— Questions —
A – According to the abstract on brominated hydroxy-N-phenylbenzamides, where in the photosynthetic apparatus do the tested compounds act, and by what method was this found? Answer in one to three sentences.
B – Answer these questions from the abstract on brominated hydroxy-N-phenylbenzamides:
(i) Which of the two series showed higher PET inhibiting activity when the R substituent was the same?
(ii) Which R substituent gave the most effective Br2-PBA inhibitor, and what was its IC50?
(iii) What method documented the interaction of the compounds with chlorophyll a and aromatic amino acids?

— Text excerpt —
■ ■ ■
5-Bromo- and 3,5-dibromo-2-hydroxy-N-phenylbenzamides - Inhibitors of photosynthesis
Kraaeova, Katarina,Sersen, Frantisek,Pesko, Matus,Waisser, Karel,Kubicova, Lenka
, p. 46 - 52 (2013/10/21)
5-Bromo-(Br-PBA) and 3,5-dibromo-2-hydroxy-N-phenylbenzamides (Br 2-PBA) inhibited photosynthetic electron transport (PET) and their inhibitory efficiency depended on the compound lipophilicity as well as on the electronic properties of the R substituent in the N-phenyl moiety. Br-PBA showed higher PET inhibiting activity than Br2-PBA with the same R substituent. The most effective inhibitors in the tested series were the derivatives with R = 3-F (Br-PBA; IC50 = 4.3 μmol dm-3) and R = 3-Cl (Br2-PBA; IC50 = 8.6 μmol dm -3). Bilinear dependence of the PET inhibiting activity on the lipophilicity of the compounds as well as on the Hammett constant, σ, of the R substituent was observed for both investigated series. Using EPR spectroscopy it was found that the site of action of the tested compounds in the photosynthetic apparatus is situated on the donor side of PS 2, in D · or in the Z·/D· intermediates. Interaction of the studied compounds with chlorophyll a and aromatic amino acids present in the pigment-protein complexes mainly in photosystem 2 was documented by fluorescence spectroscopy.
■ ■ ■
— Records shown —

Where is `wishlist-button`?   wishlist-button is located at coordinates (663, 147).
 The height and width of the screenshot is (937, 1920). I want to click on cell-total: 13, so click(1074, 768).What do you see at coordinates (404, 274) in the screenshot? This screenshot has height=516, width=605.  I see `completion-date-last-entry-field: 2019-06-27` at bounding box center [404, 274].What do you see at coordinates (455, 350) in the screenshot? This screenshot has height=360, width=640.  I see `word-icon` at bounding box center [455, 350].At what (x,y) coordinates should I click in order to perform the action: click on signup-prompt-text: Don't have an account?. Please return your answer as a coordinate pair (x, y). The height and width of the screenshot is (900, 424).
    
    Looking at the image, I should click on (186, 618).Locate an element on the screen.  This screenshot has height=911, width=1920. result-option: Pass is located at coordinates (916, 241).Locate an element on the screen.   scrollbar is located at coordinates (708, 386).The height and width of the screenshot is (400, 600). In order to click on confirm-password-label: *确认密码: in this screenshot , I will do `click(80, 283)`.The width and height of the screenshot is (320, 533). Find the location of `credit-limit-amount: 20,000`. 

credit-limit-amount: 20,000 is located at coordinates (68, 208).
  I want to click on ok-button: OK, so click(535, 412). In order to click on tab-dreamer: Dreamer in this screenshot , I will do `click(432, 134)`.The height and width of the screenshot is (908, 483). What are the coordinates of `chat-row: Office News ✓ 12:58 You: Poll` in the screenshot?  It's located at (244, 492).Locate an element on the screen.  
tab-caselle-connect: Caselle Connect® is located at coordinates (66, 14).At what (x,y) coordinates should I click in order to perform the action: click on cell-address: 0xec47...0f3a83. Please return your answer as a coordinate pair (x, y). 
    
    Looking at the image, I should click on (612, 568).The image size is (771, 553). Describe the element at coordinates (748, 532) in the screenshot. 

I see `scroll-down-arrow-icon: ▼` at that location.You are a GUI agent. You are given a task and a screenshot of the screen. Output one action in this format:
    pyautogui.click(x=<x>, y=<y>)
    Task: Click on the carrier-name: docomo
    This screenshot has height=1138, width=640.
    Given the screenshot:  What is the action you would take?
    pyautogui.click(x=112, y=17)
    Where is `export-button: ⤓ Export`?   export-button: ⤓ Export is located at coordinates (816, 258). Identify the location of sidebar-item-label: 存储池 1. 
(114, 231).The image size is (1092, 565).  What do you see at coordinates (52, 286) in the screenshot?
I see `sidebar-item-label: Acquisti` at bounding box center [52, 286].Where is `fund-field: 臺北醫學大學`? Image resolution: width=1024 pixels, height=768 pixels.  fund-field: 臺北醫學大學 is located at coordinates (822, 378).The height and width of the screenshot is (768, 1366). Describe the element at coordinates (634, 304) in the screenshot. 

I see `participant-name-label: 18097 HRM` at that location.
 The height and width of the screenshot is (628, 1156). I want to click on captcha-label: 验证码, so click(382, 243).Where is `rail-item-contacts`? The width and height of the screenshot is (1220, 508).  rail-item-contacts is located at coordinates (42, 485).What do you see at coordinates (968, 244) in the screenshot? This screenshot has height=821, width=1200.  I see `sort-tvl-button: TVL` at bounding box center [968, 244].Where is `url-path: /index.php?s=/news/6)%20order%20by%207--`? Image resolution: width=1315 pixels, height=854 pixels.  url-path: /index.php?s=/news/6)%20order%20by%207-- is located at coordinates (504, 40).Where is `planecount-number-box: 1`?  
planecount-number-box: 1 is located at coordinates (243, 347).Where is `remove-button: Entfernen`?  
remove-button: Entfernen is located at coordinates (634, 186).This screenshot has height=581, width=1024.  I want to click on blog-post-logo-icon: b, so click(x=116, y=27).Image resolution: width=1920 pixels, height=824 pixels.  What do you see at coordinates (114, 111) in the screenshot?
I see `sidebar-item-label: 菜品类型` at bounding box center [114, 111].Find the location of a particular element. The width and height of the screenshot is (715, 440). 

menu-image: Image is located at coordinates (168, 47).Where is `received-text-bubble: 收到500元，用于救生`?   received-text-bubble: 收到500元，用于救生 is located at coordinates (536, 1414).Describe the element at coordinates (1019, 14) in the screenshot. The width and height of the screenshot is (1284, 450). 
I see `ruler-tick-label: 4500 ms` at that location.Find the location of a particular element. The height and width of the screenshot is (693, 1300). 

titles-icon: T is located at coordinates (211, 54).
■ ■ ■
— Replies —
A – The tested compounds act on the donor side of photosystem 2. This site of action was found using EPR spectroscopy.

B –
(i) Br-PBA
(ii) R = 3-Cl, with an IC50 of 8.6 μmol dm-3
(iii) Fluorescence spectroscopy